= Stan Smith (economist) =

American economist

Stan V. Smith is an American economist credited with coining the term and creating the arguments behind the hedonic damages theory, which entered mainstream legal economics in the 1985 court case Sherrod v. Berry. He often presents, publishes, and speaks on economics. He is now president of a national litigation support firm, Smith Economics Group, Ltd., and acts as an expert witness in court cases involving economic damages, from commercial to personal injury damages, including cases where it can be argued the quality of someone's life has been diminished or lost. His economic theories on victim restitution in child pornography in one of his cases that reached the Supreme Court resulted in the Amy Vicky Andy Act signed by President Trump in 2018.

==Life and career==
Smith was born in 1946 in Rhinelander, Wisconsin. He received his master's degree in economics in 1972 from the University of Chicago's Graduate School of Business, was honorably discharged from the military in 1975, and subsequently received his Ph.D. in economics from the University of Chicago in 1997. He worked as a Staff Economist at the Federal Reserve Board of Governors until 1974, after which he worked for private companies. In 1979 he and Burt Webber and Warren Stearns located and subsequently salvaged the most famous sunken Spanish Treasure galleon of all time, La Concepción, which sank in 1641 In the Atlantic Ocean 100 miles north of the Dominican Republic. At Ibbotson Associates in 1983, Smith originated and created the Stock Bonds Bills and Inflation Series now published by Morningstar, Inc. Later, with Michael Brookshire in 1990, Smith co-authored the first textbook in the field of Forensic Economics, Economic/Hedonic Damages, and created and taught the first course in the nation in Forensic Economics at DePaul University while teaching as an adjunct professor there from 1990 to 1994. He was a member of the Board of Editors of the Journal of Forensic Economics for over a decade and served a term as a vice-president and Member of the board of the National Association of Forensic Economics. Smith lives in Chicago and is married with 6 children. One of whom lives in the UK.

==Hedonic damages==
In 1985, a case came before the 7th circuit court of appeals in which a police officer shot and killed an unarmed man he believed to be armed. The case, Sherrod v. Berry, made popular the use of hedonic damages to determine the intangible economic value of life lost. In short, hedonic damages attempt to determine how highly a person valued their own life, and receive proportionate compensation. Smith brought the first use of the hedonic damages concept into the limelight with his economic model and testimony in this case, with both positive and negative opinions of the concept over the next few years. Testimony on hedonic damages has been admitted infrequently under the Daubert standard and at least one court has challenged Smith's claim that his testimony has been accepted "in approximately two thirds the states and two-thirds the federal jurisdictions."

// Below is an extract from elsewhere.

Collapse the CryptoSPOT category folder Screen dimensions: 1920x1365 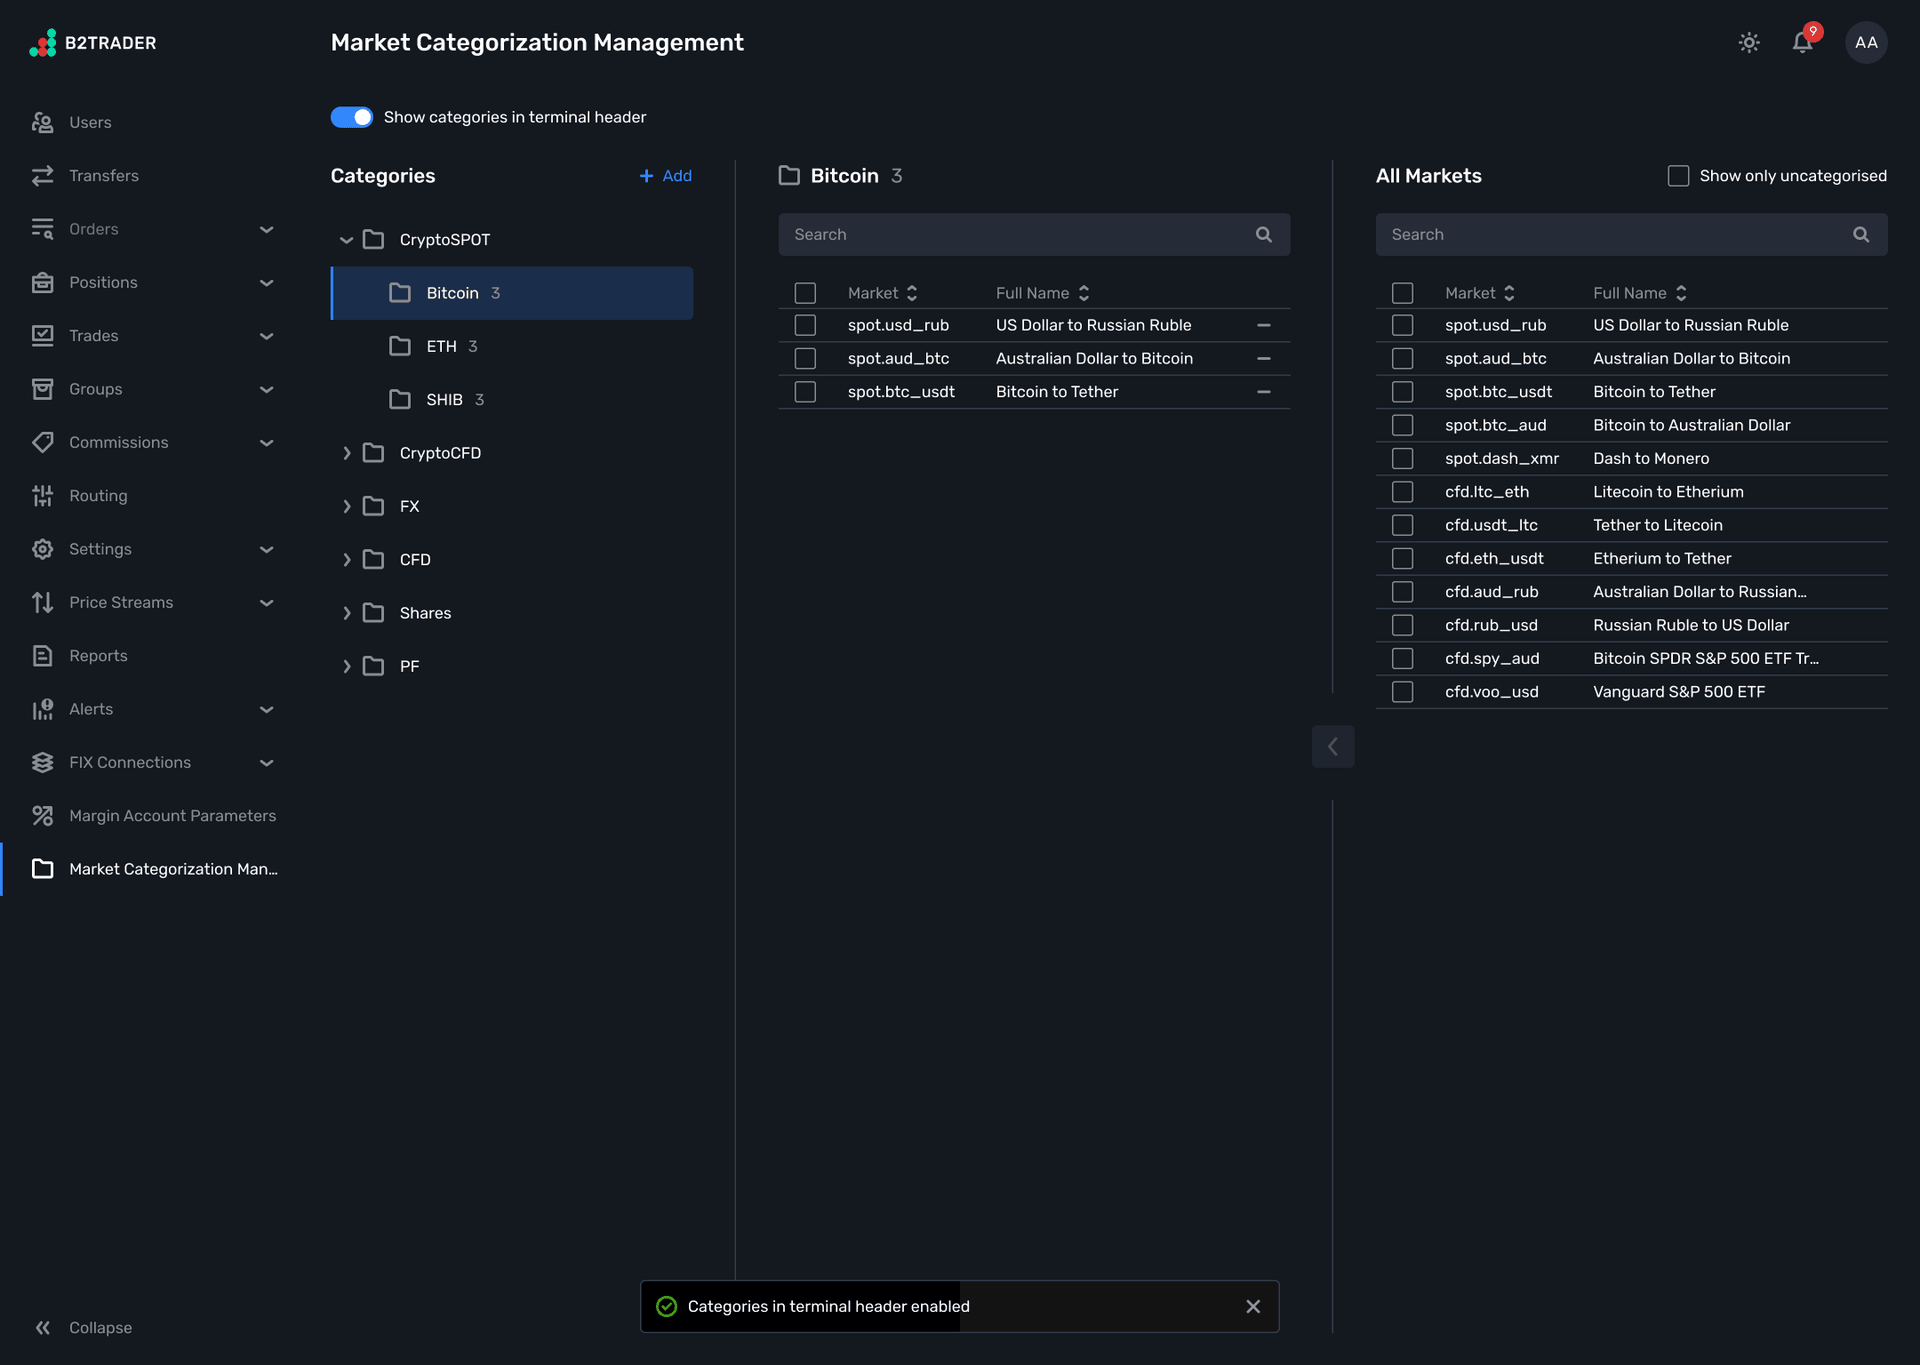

In 1990, Smith published an article in the Journal of Forensic Economics titled 'Hedonic Damages and Personal Injury: A Conceptual Approach' along with co-authors Edward P. Berla and Michael L. Brookshire. This article introduced and developed a case for the Lost Pleasure of Life scale, an idea which would later be put to many uses. According to the book 'Assessment of Rehabilitative and Quality of Life Issues in Litigation', this approach provided a theoretical model to quantify the loss of pleasure of life, something which hadn't existed previously.